If I say, for example, that I think TCW fumbled the ball by making the Separatists a bunch of cartoonish baby-eating villains, and you respond, "But they are intended to be villains! They are written that way on purpose! They have to carpet-bomb planets for LOLs so that the Jedi have no choice but to get involved in the devastating war fought by an army of slaves on behalf of a corrupt state transforming alarmingly quickly into a full-blown fascist empire!"
...Yes. I am fully aware that they were written that way on purpose. And I think that is a bad narrative choice.
I think it is a bad narrative choice not simply because I would have preferred a different story, but because imo it is a clumsy and dishonest way to handle the concepts and themes which THIS story has chosen to play with. Neither TCW nor the PT are coy about leveling some very specific criticisms at post-9/11 US political culture (there is a war profiteer named Halle Burtoni, ffs). The Galactic Republic is analogous to the United States of America, sliding headlong from deeply-flawed-democracy-that-serves-mostly-moneyed-interests toward mask-off dictatorship. The Clone Wars are Forever Wars, both context and pretext for increasingly naked authoritarianism at home and increasingly naked imperialism abroad.
The problem is that the creators want to have their cake and eat it. They want to play with signifiers and never fully engage with substance. They want to tell a story about structural failure, place the Jedi in extremely consequential positions of authority at the center of the action, and yet absolve them of any moral complicity. This impulse to insulate your protagonists from criticism is definitionally bad writing imo. It is the creative equivalent of a journalist giving a fawning softball interview or an advertiser airbrushing a photo into oblivion: making something that is flawless and blandly appealing, at the expense of something that is complex and interesting and true.
What's more - the way that the creators accomplish this is by unraveling their own metaphor to the point of incoherence (and frankly, offensiveness). In order to paint the Jedi as morally blameless, they take the signifiers of American empire - proxy wars and puppet rulers, profiteering corporations, indiscriminate bombing, a weapon called "the defoliator" which manages to evoke both napalm and Agent Orange - and put them all in the hands of the Republic's enemies. In doing so, they not only hollow out their own themes and hamstring their own critique. They recreate the self-justifying propaganda of the very imperialism and authoritarianism that they set out to criticize.
Of course the Jedi had to lead a slave army to fight the devastating forever war on behalf of the empire-in-all-but-name. The enemy was just SO evil. They had to do whatever was necessary.

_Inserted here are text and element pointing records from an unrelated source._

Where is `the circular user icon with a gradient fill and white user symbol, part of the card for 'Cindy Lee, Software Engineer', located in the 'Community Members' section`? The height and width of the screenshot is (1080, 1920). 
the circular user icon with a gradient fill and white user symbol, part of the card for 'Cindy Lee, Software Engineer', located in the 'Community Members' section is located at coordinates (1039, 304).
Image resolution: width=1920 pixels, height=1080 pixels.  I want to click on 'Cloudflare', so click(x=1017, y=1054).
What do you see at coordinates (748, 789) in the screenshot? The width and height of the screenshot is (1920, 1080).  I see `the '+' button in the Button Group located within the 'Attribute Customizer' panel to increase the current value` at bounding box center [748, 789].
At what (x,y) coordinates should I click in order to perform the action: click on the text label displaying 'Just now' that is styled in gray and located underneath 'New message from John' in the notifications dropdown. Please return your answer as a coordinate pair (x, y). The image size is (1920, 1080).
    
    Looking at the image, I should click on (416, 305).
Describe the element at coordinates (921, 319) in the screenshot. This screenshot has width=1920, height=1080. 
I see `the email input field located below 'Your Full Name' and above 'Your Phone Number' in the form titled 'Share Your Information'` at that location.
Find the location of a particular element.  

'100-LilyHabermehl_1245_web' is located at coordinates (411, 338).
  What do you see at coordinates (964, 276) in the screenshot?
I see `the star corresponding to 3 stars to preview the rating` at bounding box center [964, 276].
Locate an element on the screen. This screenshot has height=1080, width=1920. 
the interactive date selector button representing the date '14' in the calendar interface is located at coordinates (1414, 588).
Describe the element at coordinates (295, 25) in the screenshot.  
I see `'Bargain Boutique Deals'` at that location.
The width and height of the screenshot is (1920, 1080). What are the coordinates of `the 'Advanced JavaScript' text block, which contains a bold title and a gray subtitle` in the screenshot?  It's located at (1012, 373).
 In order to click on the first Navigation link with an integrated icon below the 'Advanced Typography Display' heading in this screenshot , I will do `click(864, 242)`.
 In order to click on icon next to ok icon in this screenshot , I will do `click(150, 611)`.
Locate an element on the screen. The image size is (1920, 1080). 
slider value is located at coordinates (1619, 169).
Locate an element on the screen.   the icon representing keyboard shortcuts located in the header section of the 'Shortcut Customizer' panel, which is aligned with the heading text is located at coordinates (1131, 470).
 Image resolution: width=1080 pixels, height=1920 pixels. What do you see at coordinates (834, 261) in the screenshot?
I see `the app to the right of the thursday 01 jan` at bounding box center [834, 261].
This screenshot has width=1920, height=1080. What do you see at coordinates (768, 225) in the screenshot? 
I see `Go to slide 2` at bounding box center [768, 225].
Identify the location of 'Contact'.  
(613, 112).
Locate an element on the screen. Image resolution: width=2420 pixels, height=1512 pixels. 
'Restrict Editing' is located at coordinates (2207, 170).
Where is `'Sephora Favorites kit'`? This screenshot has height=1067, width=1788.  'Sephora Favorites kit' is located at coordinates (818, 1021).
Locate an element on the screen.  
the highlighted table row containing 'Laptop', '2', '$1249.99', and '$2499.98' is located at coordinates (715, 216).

Stories are constructed. In-universe events represent out-of-universe narrative choices. When somebody says "The baby-eating villains were right," they are not typically claiming that it is heroic and good to eat babies; they are criticizing the story's framing. When I say "The Separatists were right," I am not saying that the Separatists as framed by the story are not self-evidently villainous. Nor am I saying that I would have preferred less cartoonishly evil antagonists as a matter of personal aesthetic preference. I am saying that when (1) you write a corrupt and authoritarian and imperialistic state which is failing its citizens (it is a plot point that even people outside the upper levels of Coruscant - the heart of galactic wealth and power! - don't always have running water in their homes); and then (2) you write citizens at the margins of that state (the Outer Rim) rebelling against it; and then (3) you paint those rebels as cartoonishly violent and evil, and simultaneously as the source of most of the corruption (someone explain to me why the evil corporations rebel against a government that is already giving them seats in the senate...?); all while (4) pointedly representing them as Other and alien, in ways that sometimes shade into outright ableism or racialized caricatures.....then you have made a series of very specific narrative choices. I am saying that in an attempt to split the difference between a space fable in which the heroes are capital-G Good and a political/military sci-fi story about the collapse of a crumbling democracy, you have failed to successfully deliver either of those things. I am saying that you've undercut your own themes and pulled all your own critical punches. I'm saying you've put your finger on the scale.
And yeah, I think this is definitionally and at times egregiously bad storytelling. You are free to disagree - but disagree with the actual substance of the argument, not some weird straw man about how I don't actually understand the creators' intent.